◆ **Excerpt provided**:
>>>

Ichor awarded US$3.3m grant to develop DNA-based Alzheimer’s disease vaccine

20 August 2009

Ichor Medical Systems (Ichor) of San Diego has been selected to receive a $3.3 million grant award from the US National Institute of Neurological Disorders and Stroke (NINDS) for development of a vaccine for Alzheimer’s disease.

Ichor is collaborating on the project with Dr. Michael Agadjanyan, Vice President and Head of Immunology at the Institute for Molecular Medicine (IMM), Huntington Beach, CA; Dr. David H. Cribbs, Professor, Department of Neurology and Institute for Memory Impairments and Neurological Disorders at the University of California, Irvine (UCI); and Dr. Ruth Mulnard, Associate Professor of Neurology and Associate Director, Institute for Clinical Translational Science at UCI.

<<<

◆ **Entries supplied**:

>>>

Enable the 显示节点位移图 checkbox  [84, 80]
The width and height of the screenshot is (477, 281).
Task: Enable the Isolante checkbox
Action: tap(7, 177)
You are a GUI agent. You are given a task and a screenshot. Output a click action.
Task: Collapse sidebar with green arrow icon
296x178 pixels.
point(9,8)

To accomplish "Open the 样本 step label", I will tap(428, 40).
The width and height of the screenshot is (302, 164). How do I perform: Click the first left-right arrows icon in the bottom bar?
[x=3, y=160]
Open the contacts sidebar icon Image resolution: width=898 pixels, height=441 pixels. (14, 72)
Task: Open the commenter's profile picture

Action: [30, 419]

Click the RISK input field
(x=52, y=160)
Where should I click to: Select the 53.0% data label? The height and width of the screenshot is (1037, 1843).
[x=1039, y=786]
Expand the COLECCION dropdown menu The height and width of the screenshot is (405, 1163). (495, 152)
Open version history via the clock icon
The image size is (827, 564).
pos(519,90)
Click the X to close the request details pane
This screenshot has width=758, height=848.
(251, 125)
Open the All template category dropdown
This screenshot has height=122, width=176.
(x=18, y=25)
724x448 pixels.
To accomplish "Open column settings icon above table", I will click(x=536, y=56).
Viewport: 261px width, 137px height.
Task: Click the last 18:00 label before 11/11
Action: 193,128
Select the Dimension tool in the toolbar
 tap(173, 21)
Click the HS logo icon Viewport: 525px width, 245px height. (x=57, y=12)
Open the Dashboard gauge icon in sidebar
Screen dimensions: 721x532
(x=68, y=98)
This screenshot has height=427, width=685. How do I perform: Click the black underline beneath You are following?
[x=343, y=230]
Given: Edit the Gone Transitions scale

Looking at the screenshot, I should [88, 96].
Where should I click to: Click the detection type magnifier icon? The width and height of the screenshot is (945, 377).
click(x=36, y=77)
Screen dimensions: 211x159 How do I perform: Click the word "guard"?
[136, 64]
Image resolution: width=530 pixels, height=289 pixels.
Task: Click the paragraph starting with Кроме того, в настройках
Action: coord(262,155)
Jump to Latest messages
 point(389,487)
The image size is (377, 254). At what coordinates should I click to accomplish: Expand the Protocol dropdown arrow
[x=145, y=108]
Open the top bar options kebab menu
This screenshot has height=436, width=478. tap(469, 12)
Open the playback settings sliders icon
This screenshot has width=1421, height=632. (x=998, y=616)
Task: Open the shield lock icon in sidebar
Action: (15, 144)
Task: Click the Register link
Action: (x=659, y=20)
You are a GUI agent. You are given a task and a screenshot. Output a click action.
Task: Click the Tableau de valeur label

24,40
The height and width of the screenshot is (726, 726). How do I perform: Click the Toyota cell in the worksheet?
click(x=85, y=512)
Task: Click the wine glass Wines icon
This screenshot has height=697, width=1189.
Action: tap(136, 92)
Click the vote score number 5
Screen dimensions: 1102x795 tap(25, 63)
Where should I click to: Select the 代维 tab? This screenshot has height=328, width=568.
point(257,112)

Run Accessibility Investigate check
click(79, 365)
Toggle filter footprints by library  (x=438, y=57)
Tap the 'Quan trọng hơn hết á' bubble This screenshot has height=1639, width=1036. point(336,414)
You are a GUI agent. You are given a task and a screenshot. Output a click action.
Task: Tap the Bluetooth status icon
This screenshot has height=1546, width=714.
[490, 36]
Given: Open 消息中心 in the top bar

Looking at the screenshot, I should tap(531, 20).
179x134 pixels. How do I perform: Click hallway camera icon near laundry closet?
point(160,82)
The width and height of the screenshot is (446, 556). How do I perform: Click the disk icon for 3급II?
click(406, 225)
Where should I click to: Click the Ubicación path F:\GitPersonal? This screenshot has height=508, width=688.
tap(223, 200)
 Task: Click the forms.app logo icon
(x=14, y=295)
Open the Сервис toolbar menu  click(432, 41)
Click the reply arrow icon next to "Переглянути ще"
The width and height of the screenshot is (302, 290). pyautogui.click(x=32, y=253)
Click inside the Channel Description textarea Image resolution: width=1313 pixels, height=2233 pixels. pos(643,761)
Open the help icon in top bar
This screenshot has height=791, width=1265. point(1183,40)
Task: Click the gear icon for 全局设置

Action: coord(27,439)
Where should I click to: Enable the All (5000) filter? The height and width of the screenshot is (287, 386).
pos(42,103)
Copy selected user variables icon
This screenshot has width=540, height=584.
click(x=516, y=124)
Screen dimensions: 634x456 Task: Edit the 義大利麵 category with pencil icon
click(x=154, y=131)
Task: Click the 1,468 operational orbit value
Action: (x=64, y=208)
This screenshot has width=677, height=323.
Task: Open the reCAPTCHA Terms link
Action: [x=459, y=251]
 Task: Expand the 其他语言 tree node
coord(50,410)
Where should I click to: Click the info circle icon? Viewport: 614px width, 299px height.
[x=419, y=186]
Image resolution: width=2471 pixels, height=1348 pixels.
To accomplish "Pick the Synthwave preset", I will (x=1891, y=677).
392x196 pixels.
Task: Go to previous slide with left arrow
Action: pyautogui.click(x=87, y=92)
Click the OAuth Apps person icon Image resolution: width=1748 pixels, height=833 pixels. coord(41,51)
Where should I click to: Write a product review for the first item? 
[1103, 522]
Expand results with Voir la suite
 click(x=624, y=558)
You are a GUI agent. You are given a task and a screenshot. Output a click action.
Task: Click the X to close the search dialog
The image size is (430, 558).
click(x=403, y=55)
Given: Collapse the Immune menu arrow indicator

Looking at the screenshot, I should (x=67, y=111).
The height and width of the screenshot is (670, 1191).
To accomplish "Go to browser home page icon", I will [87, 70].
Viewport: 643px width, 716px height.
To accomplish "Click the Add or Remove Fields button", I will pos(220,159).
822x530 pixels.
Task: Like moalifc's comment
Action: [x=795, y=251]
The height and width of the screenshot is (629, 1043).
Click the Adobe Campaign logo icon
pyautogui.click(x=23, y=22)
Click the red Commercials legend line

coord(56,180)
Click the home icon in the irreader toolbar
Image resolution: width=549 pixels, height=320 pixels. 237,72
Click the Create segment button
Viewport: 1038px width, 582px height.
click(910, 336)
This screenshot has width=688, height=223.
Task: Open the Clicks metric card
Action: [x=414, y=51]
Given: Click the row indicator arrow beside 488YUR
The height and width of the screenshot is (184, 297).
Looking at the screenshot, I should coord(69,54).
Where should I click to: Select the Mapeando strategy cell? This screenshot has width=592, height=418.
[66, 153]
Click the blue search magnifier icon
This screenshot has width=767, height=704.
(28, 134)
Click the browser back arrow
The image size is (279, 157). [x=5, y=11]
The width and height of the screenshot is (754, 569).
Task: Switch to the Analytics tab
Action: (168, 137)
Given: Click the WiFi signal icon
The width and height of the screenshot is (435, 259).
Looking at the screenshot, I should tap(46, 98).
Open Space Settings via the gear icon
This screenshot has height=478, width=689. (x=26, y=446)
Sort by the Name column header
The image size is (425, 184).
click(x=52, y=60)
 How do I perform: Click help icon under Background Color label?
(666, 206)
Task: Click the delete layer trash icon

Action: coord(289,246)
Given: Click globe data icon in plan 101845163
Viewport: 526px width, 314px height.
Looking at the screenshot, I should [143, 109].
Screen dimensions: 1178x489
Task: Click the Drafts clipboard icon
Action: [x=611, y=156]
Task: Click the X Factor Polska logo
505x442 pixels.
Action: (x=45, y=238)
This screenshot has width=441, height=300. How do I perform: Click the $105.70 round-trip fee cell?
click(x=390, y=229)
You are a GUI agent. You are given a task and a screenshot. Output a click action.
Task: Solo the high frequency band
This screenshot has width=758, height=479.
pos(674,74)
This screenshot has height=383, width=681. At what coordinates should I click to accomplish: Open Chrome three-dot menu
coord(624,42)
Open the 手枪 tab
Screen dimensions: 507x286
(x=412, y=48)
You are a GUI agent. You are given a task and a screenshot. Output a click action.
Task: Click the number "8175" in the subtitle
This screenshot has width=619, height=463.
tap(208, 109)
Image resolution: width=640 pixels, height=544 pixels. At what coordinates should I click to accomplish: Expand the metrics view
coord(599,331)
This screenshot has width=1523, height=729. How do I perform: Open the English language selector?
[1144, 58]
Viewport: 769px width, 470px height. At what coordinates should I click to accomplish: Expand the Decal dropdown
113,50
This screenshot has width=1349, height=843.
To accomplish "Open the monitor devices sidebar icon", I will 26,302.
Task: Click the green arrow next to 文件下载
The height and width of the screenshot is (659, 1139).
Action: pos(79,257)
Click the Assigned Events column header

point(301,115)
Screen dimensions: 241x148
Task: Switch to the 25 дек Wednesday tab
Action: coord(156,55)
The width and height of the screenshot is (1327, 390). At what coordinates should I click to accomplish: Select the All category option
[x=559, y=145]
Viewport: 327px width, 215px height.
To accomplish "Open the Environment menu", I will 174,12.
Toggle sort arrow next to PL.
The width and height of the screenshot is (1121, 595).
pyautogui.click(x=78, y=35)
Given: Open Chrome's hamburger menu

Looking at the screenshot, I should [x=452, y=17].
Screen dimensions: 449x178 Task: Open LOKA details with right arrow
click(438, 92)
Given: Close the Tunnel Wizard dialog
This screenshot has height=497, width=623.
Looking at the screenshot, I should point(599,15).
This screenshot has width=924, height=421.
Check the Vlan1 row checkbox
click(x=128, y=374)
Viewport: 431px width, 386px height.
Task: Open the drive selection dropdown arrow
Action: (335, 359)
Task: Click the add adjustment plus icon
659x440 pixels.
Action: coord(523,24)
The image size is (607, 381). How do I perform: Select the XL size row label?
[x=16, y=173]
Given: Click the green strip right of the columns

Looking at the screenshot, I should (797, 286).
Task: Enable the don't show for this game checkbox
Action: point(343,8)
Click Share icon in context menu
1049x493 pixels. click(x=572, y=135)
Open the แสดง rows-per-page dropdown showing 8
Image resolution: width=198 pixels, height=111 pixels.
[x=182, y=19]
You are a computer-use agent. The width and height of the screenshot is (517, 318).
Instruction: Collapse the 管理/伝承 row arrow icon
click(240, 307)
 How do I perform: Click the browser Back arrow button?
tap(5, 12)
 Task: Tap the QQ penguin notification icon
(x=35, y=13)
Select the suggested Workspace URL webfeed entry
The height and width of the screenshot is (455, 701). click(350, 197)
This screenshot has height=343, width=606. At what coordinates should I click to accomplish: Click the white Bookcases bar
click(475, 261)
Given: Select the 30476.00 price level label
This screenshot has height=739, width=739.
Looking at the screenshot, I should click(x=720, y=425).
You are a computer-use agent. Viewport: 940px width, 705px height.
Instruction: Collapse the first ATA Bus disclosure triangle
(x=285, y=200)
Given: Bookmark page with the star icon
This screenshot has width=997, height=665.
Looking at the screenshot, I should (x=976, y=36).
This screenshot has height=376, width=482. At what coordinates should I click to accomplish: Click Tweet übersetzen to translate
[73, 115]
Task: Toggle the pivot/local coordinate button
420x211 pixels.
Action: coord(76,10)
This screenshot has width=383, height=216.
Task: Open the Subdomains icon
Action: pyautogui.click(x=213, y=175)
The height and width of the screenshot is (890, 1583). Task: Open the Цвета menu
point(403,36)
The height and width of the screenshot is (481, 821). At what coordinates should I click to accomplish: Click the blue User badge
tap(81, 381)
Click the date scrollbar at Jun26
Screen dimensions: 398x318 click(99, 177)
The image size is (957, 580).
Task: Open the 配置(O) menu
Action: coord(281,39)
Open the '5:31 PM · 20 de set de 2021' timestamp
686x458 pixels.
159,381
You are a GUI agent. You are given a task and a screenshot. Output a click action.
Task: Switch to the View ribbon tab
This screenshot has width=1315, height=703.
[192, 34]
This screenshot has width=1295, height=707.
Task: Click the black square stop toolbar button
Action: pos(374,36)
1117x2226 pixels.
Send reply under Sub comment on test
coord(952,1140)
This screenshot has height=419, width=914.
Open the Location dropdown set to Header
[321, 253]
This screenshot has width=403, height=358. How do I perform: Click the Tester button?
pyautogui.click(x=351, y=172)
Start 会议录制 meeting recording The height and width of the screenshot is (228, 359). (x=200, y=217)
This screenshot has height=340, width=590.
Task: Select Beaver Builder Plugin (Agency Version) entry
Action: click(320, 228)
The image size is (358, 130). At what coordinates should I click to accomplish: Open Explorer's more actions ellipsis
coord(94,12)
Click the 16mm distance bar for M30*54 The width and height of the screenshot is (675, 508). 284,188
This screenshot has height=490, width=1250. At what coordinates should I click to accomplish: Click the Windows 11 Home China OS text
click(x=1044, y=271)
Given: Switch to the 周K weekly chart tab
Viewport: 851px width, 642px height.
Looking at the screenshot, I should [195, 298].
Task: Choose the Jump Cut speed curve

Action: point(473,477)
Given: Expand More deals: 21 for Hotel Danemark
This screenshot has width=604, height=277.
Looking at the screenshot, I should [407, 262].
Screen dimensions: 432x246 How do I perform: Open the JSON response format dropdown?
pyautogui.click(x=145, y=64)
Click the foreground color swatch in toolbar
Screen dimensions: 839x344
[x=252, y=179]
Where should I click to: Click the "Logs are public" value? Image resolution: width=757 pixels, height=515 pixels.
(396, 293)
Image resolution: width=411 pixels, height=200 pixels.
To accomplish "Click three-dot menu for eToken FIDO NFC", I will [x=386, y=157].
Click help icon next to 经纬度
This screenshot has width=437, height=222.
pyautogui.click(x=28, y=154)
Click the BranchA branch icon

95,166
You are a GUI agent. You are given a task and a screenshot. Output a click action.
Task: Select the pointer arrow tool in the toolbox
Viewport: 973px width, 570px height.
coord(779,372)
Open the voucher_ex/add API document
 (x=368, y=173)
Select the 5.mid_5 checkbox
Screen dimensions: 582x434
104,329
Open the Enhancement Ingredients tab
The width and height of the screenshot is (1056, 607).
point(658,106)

<<<

◆ **Try it**: Please carry on the news item about Ichor's Alzheimer's vaccine grant, starting after its final sentence.

◆ **Answer for the task**:
In the last few years the laboratories of Dr. Agadjanyan and Dr. Cribbs have designed and evaluated DNA-based vaccines for Alzheimer’s disease. In mice genetically engineered to model Alzheimer’s disease, these vaccines slowed the development of pathology and reduced behavioural deficits.

Building upon these promising research findings, Ichor will evaluate its proprietary TriGrid electroporation technology for delivery of DNA vaccines encoding proteins implicated in the development of Alzheimer’s disease.

The objective of this approach is to induce antibody responses that slow down progression of Alzheimer’s disease, or if vaccination is initiated early enough, could even prevent disease development. The plan funded by the NINDS includes the studies required to support eventual initiation of human clinical testing of this approach.

“The enormous and increasing worldwide healthcare burden of Alzheimer’s disease coupled with the current lack of effective drugs has made the investigation of new prophylactic and/or therapeutic approaches capable of addressing Alzheimer’s disease essential,” according to Cribbs.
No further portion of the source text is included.